(Data items)

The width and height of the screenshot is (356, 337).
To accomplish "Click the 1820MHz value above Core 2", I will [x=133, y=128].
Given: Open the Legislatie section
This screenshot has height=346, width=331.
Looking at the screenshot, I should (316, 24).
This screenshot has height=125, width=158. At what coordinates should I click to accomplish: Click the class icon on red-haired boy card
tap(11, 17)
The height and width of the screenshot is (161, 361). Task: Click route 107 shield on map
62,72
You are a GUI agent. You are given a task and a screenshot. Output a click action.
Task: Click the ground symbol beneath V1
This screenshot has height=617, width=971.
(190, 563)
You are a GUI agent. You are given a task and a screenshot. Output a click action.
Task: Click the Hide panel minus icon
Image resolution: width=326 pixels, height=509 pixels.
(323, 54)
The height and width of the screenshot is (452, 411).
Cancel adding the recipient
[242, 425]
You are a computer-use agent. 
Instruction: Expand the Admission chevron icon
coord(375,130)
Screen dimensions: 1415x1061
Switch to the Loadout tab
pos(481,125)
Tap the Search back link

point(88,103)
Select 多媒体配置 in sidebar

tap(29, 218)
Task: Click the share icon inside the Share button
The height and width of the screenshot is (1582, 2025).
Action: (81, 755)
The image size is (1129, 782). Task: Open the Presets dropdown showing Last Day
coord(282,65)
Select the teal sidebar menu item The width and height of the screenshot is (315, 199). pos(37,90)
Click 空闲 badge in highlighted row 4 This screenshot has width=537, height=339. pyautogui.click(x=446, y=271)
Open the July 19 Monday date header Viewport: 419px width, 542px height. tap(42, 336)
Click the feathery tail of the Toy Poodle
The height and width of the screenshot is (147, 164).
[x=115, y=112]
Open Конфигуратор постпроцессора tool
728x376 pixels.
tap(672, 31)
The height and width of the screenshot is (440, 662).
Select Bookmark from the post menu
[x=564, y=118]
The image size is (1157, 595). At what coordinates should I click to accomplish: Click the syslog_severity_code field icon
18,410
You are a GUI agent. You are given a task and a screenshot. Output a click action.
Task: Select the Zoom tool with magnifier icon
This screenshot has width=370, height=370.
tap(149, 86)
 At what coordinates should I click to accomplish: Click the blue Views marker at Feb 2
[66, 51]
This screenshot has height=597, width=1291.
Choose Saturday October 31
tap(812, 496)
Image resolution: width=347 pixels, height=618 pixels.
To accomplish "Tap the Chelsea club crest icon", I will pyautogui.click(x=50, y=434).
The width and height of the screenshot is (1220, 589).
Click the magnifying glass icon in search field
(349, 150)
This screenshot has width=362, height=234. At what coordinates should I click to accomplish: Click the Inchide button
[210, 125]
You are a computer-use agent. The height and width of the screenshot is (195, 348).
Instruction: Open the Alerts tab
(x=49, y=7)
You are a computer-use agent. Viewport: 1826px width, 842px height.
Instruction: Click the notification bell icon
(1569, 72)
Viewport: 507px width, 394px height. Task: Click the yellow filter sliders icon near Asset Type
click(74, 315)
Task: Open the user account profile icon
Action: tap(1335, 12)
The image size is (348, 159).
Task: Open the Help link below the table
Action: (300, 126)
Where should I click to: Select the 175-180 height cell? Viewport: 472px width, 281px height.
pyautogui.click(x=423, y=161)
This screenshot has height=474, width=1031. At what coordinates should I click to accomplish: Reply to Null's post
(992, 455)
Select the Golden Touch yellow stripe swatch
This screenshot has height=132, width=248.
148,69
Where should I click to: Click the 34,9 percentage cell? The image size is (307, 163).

Task objective:
From the records above, repeat exactly the lines from the one with "This screenshot has height=125, width=158." through the one with "Image resolution: width=347", both included.

Task result:
This screenshot has height=125, width=158. At what coordinates should I click to accomplish: Click the class icon on red-haired boy card
tap(11, 17)
The height and width of the screenshot is (161, 361). Task: Click route 107 shield on map
62,72
You are a GUI agent. You are given a task and a screenshot. Output a click action.
Task: Click the ground symbol beneath V1
This screenshot has height=617, width=971.
(190, 563)
You are a GUI agent. You are given a task and a screenshot. Output a click action.
Task: Click the Hide panel minus icon
Image resolution: width=326 pixels, height=509 pixels.
(323, 54)
The height and width of the screenshot is (452, 411).
Cancel adding the recipient
[242, 425]
You are a computer-use agent. 
Instruction: Expand the Admission chevron icon
coord(375,130)
Screen dimensions: 1415x1061
Switch to the Loadout tab
pos(481,125)
Tap the Search back link

point(88,103)
Select 多媒体配置 in sidebar

tap(29, 218)
Task: Click the share icon inside the Share button
The height and width of the screenshot is (1582, 2025).
Action: (81, 755)
The image size is (1129, 782). Task: Open the Presets dropdown showing Last Day
coord(282,65)
Select the teal sidebar menu item The width and height of the screenshot is (315, 199). pos(37,90)
Click 空闲 badge in highlighted row 4 This screenshot has width=537, height=339. pyautogui.click(x=446, y=271)
Open the July 19 Monday date header Viewport: 419px width, 542px height. tap(42, 336)
Click the feathery tail of the Toy Poodle
The height and width of the screenshot is (147, 164).
[x=115, y=112]
Open Конфигуратор постпроцессора tool
728x376 pixels.
tap(672, 31)
The height and width of the screenshot is (440, 662).
Select Bookmark from the post menu
[x=564, y=118]
The image size is (1157, 595). At what coordinates should I click to accomplish: Click the syslog_severity_code field icon
18,410
You are a GUI agent. You are given a task and a screenshot. Output a click action.
Task: Select the Zoom tool with magnifier icon
This screenshot has width=370, height=370.
tap(149, 86)
 At what coordinates should I click to accomplish: Click the blue Views marker at Feb 2
[66, 51]
This screenshot has height=597, width=1291.
Choose Saturday October 31
tap(812, 496)
Image resolution: width=347 pixels, height=618 pixels.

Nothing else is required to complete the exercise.